▶ _Task statement_: Establish how many lines in the records below include the word "height"; respond with that number only.

▶ _Source records_:
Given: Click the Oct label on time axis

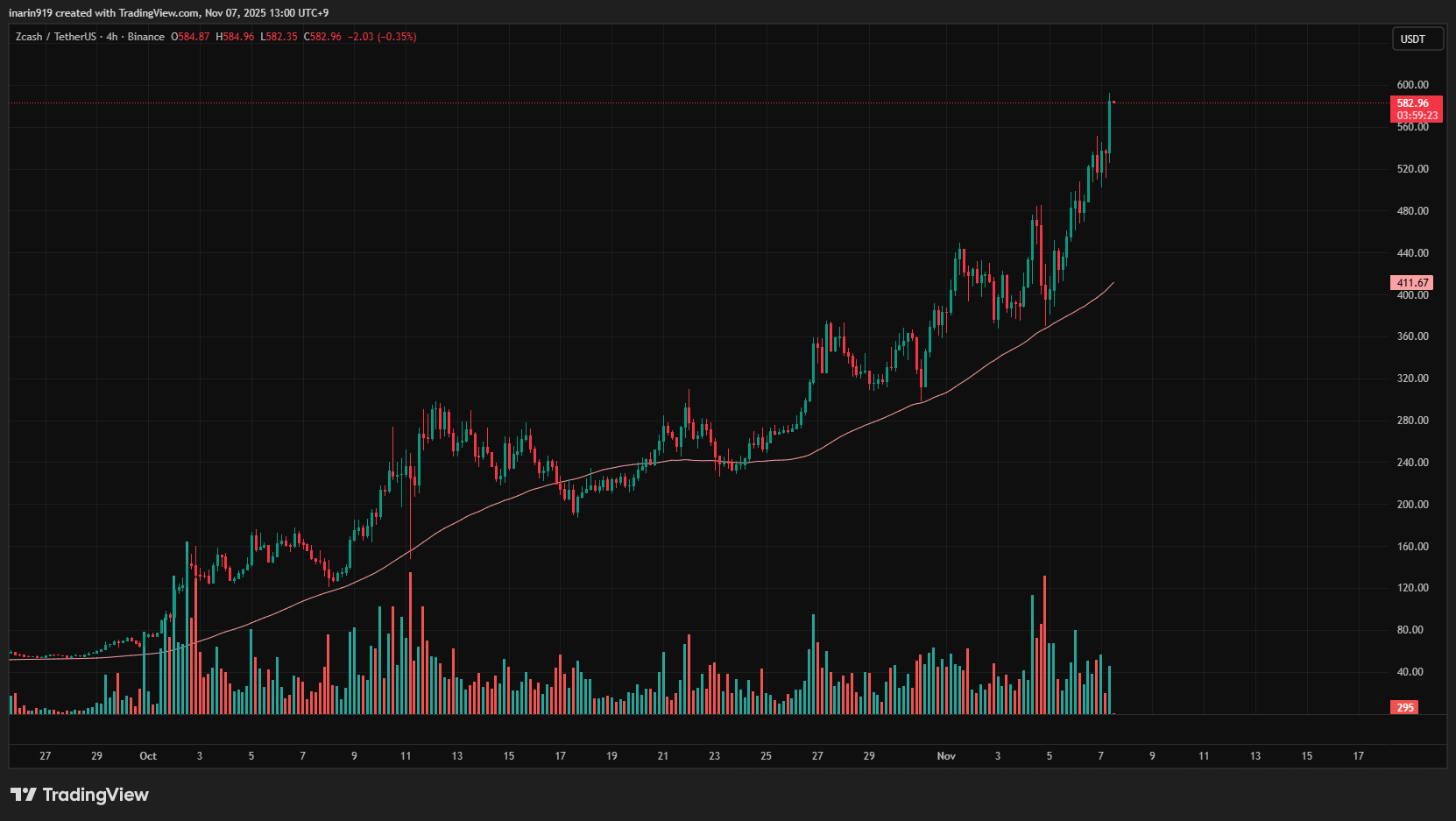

==

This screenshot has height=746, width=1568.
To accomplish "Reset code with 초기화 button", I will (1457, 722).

==

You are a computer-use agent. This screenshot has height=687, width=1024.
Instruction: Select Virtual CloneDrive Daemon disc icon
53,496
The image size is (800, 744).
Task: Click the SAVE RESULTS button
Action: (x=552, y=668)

▶ _Exercise solution_: 2